Routing recommendations for Neutron networking topologies:

• Public network: use the default routing through the router.
• Management network: use management network to access your management infrastructure (L3 connectivity, if necessary).
• Administrative network or only the Fuel Master node: must have the Internet access through a dedicated NIC.
• Storage and Private networks (VLANs): isolate from other networks.

Fuel creates the default node network group that includes the Public, Storage, Management, and Baremetal networks if you installed the OpenStack Bare Metal service.

The Private network appears in the Network Settings tab if the environment networking segmentation type is tunneling segmentation. It does not appear in the Network Settings tab in case of VLAN segmentation as it has no L3 settings.
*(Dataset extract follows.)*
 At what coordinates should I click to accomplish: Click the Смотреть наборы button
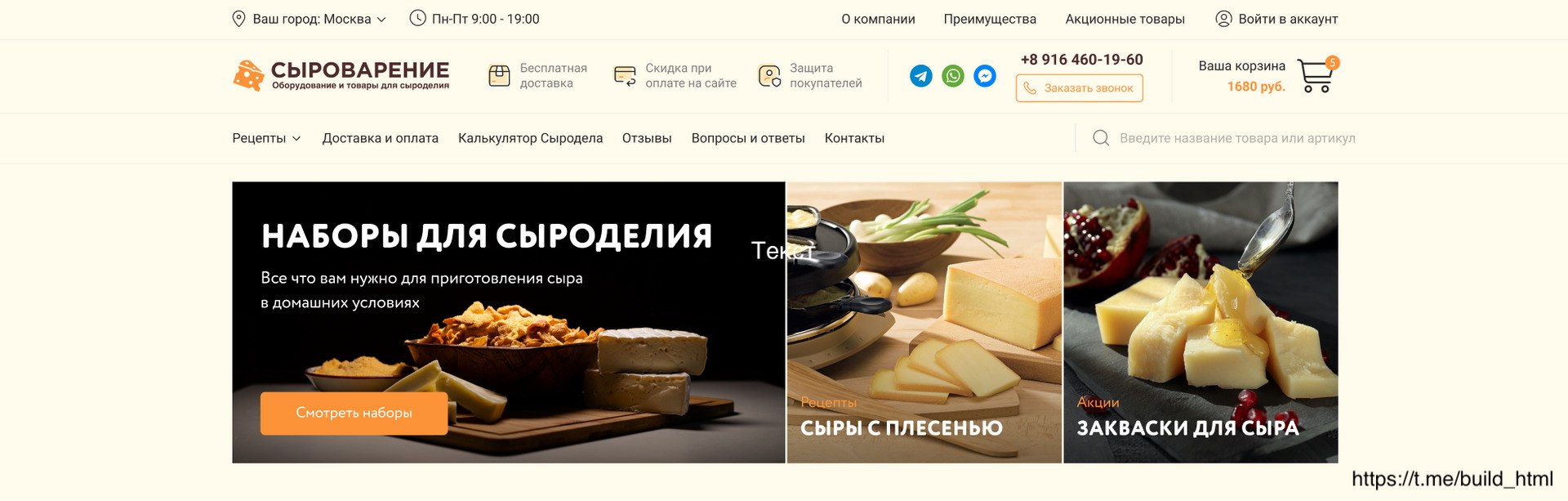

The Private network will (always) appear in the Node Interfaces Configuration tab, regardless of the segmentation type. The Private network will always be accessible through API as well.

The requirements for Public, Storage, and Management networks are:

• For Public network
  • Floating IP range must fit into Public network CIDR of any of the node network groups in the environment and share that CIDR with Public IP ranges of that network.
  • Each deployed Controller node requires one IP address from the Public IP range.
  • If you set Assign public network to all nodes option in the Settings tab, then each deployed node requires one IP.
  • Virtual IPs and the default gateway require three additional IP addresses for the environment: two IP addresses for Virtual IPs and one IP address for the default gateway.
  • If the Neutron DVR feature is enabled, the DVR requires one additional IP address for each Compute node in case you plan to use Floating IPs in the deployment.
  • If you install plugins, refer to the plugin guides for Public IP requirements.
• For Storage and Management networks
  • These are internal networks and, hence, the address range should be private, not globally routable.

Neutron L2 and L3 requirements are:

• Each project’s network requires one unique VLAN ID (using VLAN segmentation) or unique segmentation ID (using GRE or VxLAN)
• Admin project network is isolated from both private and public networks for security reasons.
• For floating network each defined project, including the Admin project, requires one IP address from the floating IP address range. This IP address goes to the virtual interface of the project’s virtual router.
• Direct connection to the external network requires one IP address from the floating IP range for each VM.
• The floating IP address range should not intersect with the Public network address ranges.
• Specify addresses for the guest OS DNS servers if you do not want to use the default DNS servers.